-- Consegna --
Ricopia senza modifiche, dal brano sulla riforma dell'ordinamento giudiziario riportato qui sotto, tutto ciò che va da "Il diritto dei" fino a "diritti di ciascuno.".

Il Senato vara la nuova legge sull'ordinamento giudiziario. Ecco la vendetta contro i magistrati. Da oggi siamo tutti meno liberi


E' una giornata triste per la giustizia e per il Paese. Il Senato, sostanzialmente senza alcuna discussione, approva una pessima contro-riforma dell'ordinamento giudiziario per larghi versi incostituzionali e inapplicabile, che non risponde ai rilievi del Capo dello Stato e che provocherà gravissimi danni all'organizzazione giudiziaria, impedirà il regolare funzionamento dell'autogoverno, diminuirà l'indipendenza, interna ed esterna della magistratura, contribuirà ad una ulteriore dilatazione dei tempi dei processi, inciderà sulla vita professionale quotidiana dei magistrati. I profili di ingestibilità della contro-riforma,
inutilmente denunciati dall'Associazione, provocheranno una sostanziale paralisi dell'apparato giudiziario.

Il diritto dei cittadini ad una giustizia rapida, efficiente e indipendente viene ulteriormente compromesso. Il Paese ha bisogno di riforme che rendano ragionevole la durata dei processi, per la tutela dei diritti di ciascuno.

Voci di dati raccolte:

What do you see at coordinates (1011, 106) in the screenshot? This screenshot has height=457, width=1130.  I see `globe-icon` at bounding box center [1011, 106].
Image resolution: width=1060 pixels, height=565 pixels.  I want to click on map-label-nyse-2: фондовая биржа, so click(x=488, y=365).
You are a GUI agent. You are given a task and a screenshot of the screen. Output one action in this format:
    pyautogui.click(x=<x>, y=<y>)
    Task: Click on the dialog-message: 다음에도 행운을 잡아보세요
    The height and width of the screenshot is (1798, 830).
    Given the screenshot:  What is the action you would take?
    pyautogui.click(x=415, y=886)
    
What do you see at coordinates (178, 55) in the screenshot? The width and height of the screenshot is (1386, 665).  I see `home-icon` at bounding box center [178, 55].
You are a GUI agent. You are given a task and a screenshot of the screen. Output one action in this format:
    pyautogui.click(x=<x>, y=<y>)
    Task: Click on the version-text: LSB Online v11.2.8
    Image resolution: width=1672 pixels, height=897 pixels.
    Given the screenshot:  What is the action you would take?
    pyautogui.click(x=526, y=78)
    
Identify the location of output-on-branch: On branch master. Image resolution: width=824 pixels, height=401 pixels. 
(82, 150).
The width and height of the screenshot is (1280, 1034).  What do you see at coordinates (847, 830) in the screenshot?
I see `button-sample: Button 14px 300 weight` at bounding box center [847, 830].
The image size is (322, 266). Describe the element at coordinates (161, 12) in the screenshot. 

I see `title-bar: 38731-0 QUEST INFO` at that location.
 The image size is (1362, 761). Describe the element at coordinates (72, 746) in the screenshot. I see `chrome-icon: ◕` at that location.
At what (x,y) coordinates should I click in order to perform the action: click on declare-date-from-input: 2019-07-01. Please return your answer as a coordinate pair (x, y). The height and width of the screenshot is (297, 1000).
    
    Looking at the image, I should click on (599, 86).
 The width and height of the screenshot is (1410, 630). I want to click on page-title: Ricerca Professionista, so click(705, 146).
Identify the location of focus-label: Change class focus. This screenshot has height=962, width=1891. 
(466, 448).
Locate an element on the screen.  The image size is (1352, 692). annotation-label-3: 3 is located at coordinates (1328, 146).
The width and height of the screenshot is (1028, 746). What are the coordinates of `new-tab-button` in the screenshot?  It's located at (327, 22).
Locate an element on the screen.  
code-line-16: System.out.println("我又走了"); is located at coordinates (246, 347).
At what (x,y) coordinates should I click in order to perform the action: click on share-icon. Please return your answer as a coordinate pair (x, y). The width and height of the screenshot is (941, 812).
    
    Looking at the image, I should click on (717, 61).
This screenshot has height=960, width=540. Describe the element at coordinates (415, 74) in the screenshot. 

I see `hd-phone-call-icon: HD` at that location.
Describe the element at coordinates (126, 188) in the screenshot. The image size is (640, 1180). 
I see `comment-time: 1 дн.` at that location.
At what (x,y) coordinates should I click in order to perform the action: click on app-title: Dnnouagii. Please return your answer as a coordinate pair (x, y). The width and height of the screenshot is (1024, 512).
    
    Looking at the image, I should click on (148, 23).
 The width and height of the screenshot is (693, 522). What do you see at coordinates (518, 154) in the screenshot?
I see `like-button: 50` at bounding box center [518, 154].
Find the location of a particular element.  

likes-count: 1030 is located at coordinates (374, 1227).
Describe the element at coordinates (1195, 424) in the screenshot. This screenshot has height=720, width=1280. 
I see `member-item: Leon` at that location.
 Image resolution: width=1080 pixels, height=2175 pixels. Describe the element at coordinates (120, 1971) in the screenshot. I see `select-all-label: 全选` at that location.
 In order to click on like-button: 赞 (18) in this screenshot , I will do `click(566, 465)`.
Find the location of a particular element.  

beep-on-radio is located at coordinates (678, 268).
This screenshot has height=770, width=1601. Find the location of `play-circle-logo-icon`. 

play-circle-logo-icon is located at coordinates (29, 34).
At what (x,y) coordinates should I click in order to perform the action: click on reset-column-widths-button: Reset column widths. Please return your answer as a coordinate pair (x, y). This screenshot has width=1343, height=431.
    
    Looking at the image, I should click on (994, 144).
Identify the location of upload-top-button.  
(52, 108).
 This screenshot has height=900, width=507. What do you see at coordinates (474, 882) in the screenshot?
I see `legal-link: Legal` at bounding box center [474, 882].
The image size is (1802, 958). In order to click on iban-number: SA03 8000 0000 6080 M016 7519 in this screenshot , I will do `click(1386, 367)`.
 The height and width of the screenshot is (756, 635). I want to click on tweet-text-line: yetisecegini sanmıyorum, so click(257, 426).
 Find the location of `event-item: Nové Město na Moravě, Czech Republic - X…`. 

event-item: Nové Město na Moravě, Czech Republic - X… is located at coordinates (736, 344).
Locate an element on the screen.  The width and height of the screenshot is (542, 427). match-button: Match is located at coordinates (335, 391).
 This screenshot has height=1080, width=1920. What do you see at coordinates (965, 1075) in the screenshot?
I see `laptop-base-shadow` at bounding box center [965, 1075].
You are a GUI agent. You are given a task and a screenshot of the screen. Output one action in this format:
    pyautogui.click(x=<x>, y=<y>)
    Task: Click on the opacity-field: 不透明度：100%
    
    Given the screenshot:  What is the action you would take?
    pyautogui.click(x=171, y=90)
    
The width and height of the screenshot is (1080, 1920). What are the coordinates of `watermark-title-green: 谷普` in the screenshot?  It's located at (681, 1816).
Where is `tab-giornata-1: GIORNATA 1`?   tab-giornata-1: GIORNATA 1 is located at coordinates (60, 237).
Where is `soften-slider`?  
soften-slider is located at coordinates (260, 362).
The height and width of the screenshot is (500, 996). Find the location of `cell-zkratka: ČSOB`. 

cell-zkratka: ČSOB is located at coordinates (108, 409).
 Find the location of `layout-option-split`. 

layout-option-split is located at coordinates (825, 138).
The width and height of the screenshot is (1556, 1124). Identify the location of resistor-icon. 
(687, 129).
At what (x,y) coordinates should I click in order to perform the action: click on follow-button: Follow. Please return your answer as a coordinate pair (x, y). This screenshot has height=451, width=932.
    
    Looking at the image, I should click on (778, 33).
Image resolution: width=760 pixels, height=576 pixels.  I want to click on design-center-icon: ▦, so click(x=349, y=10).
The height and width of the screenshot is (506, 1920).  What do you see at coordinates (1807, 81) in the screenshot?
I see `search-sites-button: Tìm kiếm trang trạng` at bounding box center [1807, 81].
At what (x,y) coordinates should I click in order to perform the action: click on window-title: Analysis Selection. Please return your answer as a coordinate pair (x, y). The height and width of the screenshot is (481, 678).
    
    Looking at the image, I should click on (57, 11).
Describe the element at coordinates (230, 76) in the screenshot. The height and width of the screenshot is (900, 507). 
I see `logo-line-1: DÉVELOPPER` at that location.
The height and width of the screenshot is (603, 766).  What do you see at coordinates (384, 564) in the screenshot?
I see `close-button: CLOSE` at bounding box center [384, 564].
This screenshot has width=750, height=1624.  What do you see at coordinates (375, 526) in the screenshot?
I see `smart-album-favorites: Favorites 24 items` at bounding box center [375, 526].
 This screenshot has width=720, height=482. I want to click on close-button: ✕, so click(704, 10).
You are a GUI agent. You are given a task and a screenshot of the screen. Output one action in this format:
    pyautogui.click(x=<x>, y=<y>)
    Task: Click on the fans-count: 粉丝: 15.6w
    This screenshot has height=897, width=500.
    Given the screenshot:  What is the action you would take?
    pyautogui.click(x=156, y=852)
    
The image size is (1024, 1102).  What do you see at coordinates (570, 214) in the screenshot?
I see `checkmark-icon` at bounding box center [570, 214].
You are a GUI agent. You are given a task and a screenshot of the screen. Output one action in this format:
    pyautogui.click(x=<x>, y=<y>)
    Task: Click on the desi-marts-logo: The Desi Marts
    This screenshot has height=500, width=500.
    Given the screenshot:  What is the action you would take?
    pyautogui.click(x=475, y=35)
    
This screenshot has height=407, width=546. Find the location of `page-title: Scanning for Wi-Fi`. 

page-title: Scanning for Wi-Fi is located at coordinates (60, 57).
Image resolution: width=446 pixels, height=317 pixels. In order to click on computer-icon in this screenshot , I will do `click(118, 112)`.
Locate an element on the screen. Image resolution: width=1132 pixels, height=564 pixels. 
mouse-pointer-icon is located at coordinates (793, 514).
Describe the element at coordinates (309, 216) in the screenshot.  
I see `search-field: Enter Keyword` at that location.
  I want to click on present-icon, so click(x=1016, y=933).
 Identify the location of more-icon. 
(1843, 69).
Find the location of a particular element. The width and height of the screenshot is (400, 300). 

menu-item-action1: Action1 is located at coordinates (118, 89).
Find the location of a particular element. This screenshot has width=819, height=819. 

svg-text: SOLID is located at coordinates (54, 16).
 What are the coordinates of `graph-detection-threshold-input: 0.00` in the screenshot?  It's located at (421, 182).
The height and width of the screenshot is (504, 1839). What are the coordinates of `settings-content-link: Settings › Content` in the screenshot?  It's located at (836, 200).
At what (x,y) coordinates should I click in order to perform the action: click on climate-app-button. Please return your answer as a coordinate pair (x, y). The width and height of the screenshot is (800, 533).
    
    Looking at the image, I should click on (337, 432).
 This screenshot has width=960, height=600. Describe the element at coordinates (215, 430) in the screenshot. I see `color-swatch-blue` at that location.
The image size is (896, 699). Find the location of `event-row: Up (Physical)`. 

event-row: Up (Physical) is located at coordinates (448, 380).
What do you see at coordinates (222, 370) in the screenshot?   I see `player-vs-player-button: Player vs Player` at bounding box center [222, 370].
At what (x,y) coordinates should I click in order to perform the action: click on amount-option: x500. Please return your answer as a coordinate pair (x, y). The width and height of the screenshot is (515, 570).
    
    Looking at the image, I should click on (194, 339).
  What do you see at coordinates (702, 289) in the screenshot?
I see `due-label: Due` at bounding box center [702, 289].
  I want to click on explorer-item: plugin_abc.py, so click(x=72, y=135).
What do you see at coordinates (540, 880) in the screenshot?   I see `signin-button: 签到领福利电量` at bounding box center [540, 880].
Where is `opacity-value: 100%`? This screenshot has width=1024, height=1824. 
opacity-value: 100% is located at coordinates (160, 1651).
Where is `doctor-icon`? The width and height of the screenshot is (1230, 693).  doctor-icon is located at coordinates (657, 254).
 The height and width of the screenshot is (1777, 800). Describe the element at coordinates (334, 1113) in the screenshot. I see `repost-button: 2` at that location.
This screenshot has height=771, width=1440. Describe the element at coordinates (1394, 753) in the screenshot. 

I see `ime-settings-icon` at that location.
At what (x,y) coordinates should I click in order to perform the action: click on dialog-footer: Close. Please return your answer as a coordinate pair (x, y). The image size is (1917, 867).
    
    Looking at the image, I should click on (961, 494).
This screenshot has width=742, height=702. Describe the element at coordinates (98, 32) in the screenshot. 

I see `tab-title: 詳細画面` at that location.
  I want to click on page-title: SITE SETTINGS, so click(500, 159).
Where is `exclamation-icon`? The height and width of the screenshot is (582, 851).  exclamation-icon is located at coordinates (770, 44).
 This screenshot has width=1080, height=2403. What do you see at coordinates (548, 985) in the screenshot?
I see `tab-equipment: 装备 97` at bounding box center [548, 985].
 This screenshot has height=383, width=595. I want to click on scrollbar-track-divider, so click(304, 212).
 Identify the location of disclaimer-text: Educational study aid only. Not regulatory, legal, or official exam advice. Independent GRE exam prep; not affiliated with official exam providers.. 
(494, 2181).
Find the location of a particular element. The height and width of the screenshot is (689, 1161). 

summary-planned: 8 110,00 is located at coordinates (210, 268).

-- Risultato qui sotto --
Il diritto dei cittadini ad una giustizia rapida, efficiente e indipendente viene ulteriormente compromesso. Il Paese ha bisogno di riforme che rendano ragionevole la durata dei processi, per la tutela dei diritti di ciascuno.